1990

Expandierung der Produktionsstätten

Expandierung der Produktionsstätten

Ende der achtziger und Anfang der neunziger Jahre kündigte die Gruppe Euromobil die Expandierung der Produktionsstätten an. Zalf hatte 1990 eine Gebäudefläche von 15.000 m2 erreicht. Diese Erweiterung war die Folge einer vollständigen Umorganisierung des Produktionsablaufs, mit neuen CNC-gesteuerten Maschinen, wodurch die tägliche Produktionsleistung verdoppelt wurde. Bei Euromobil hingegen wurde neben dem Werk mit den Anlagen ein neues Gebäude errichtet, in dem der Showroom, das neue Lager und die Planungsbüros auf einer überdachten Fläche von insgesamt 26.000 m2 untergebracht werden sollten. In der Mitteilung zur Erweiterung des Unternehmens wurde die Bedeutung der Renovierung der Büros betont.

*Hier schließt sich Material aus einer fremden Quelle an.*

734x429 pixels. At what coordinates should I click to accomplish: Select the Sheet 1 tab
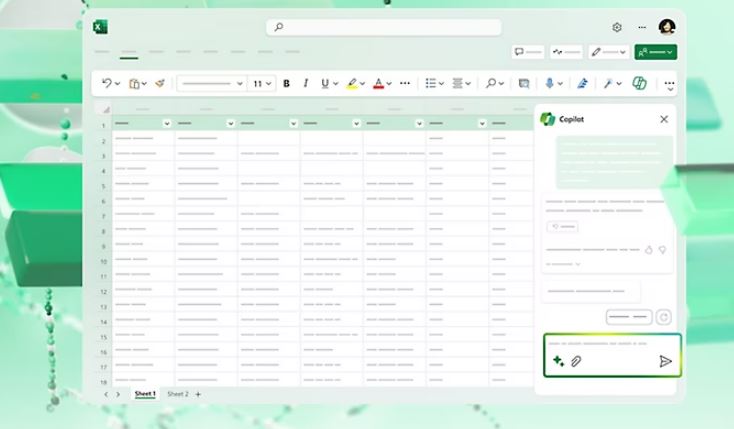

Diese Arbeitsräume wurden nach den Prinzipien von Komfort, Rationalität und Effizienz gestaltet und nahmen in dieser Zeit eine große Bedeutung ein, weil das Produktionssystem vereinheitlicht und über ein EDV-System zentralisiert wurde: Werk, Verwaltung und Geschäftsbüros, Vertriebsnetz und Kunden kommunizierten nun in Echtzeit.